# Task brief
Restate the data below word for word. Skip any images it contains.

# Data to process

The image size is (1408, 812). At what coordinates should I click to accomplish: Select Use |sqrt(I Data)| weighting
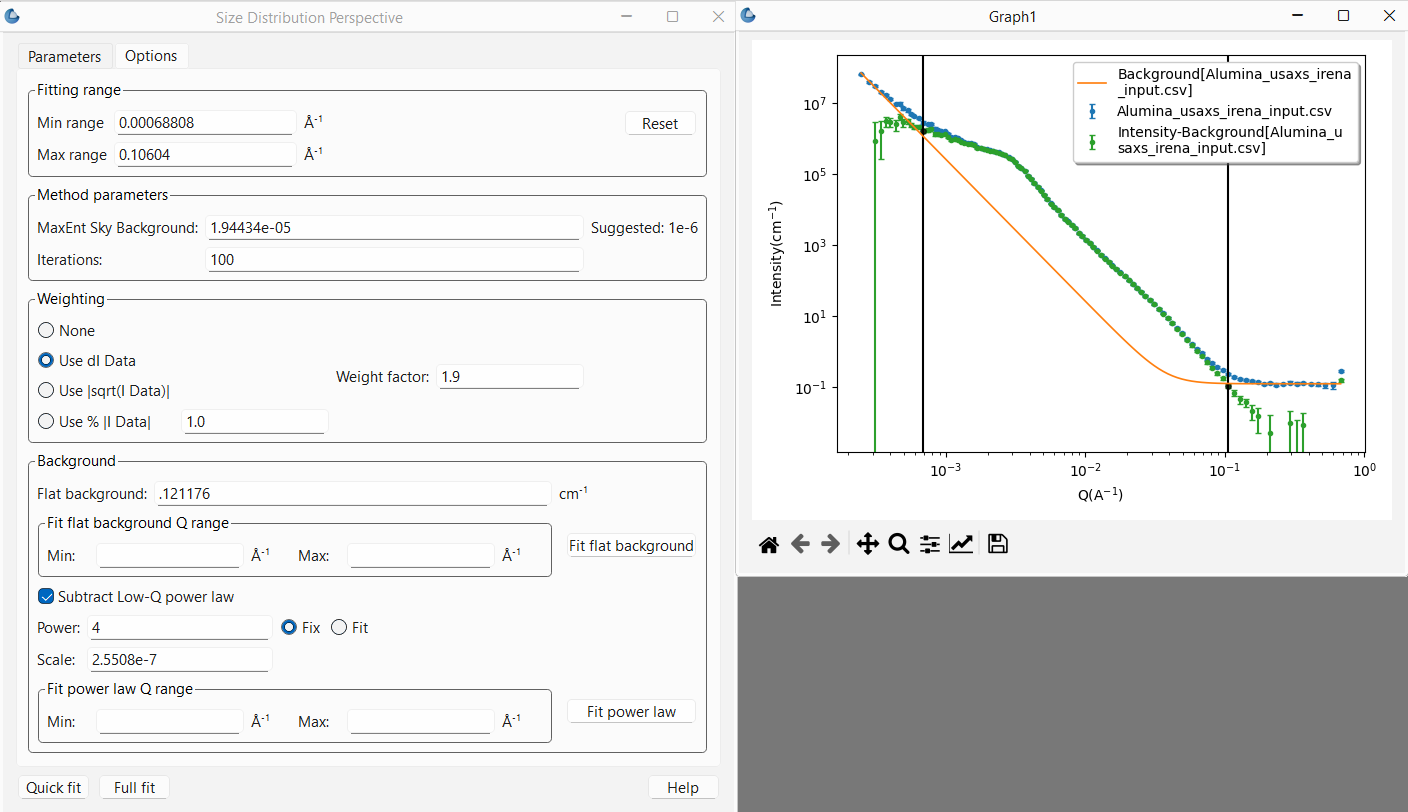tap(46, 391)
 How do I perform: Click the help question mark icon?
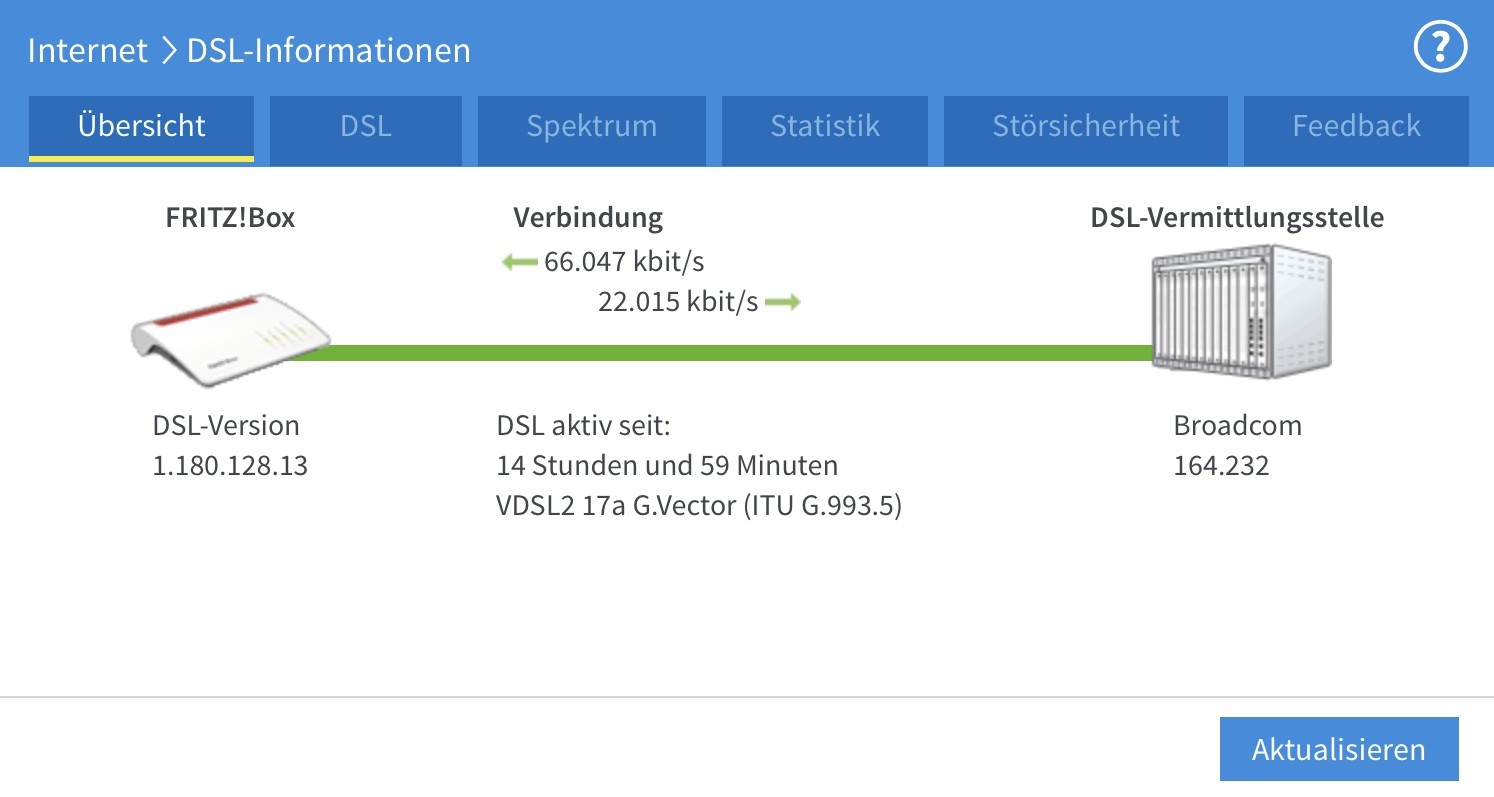1440,48
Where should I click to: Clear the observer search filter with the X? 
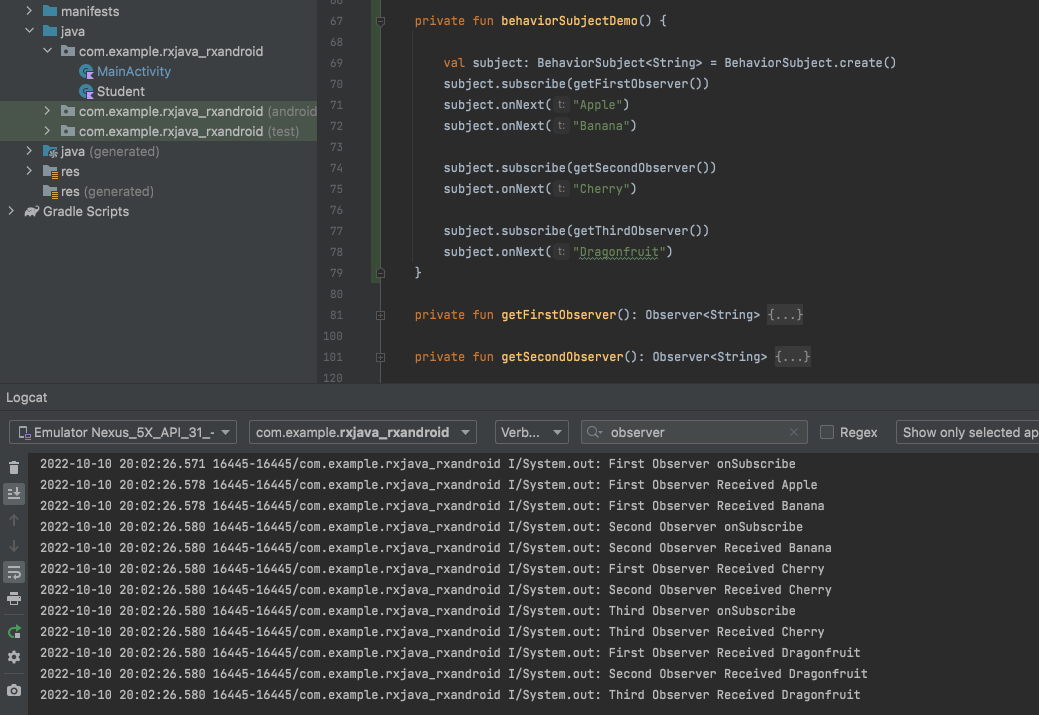coord(794,432)
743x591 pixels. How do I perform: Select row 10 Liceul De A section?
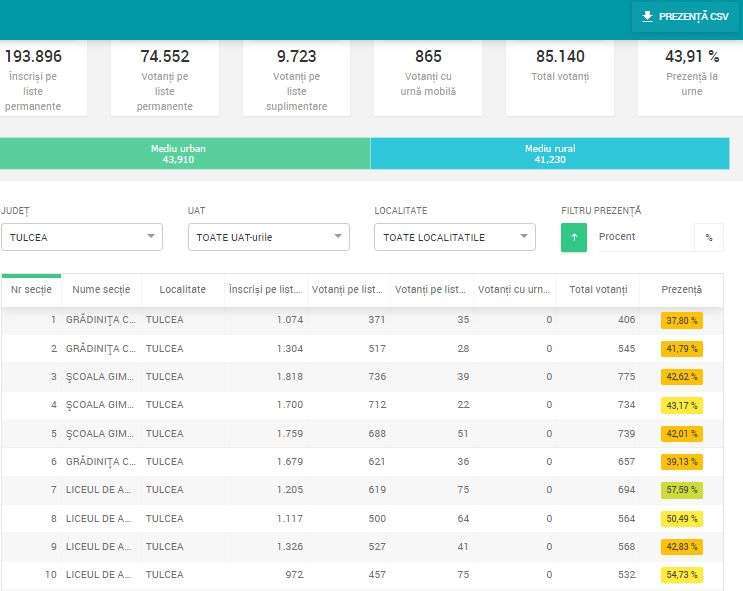100,575
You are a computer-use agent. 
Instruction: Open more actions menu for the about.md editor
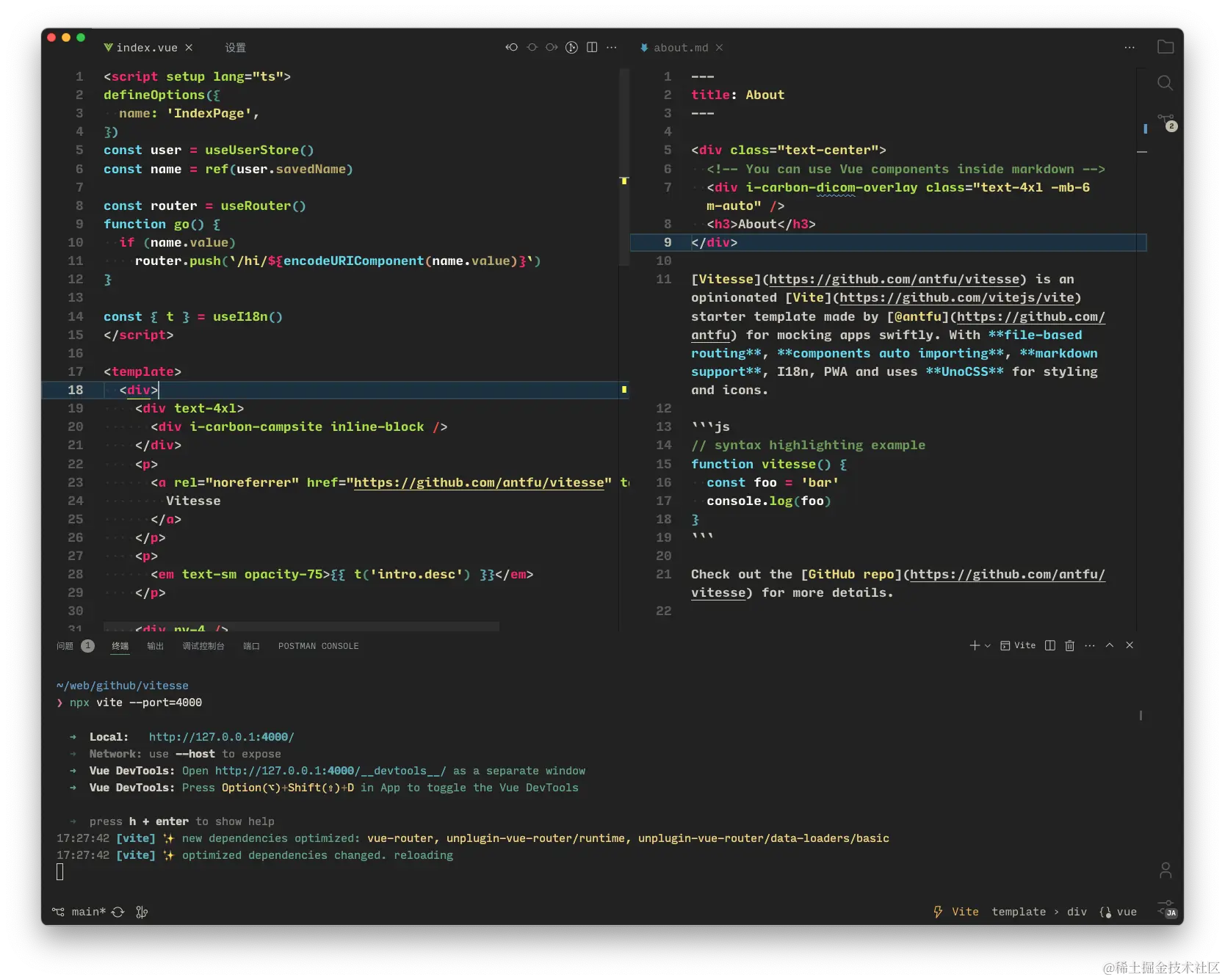coord(1130,47)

# Solution to this exercise
The image size is (1408, 812). At what coordinates should I click to accomplish: Select Use |sqrt(I Data)| weighting
tap(46, 391)
 How do I perform: Click the help question mark icon?
1440,48
Where should I click to: Clear the observer search filter with the X? 
coord(794,432)
743x591 pixels. How do I perform: Select row 10 Liceul De A section?
100,575
You are a computer-use agent. 
Instruction: Open more actions menu for the about.md editor
coord(1130,47)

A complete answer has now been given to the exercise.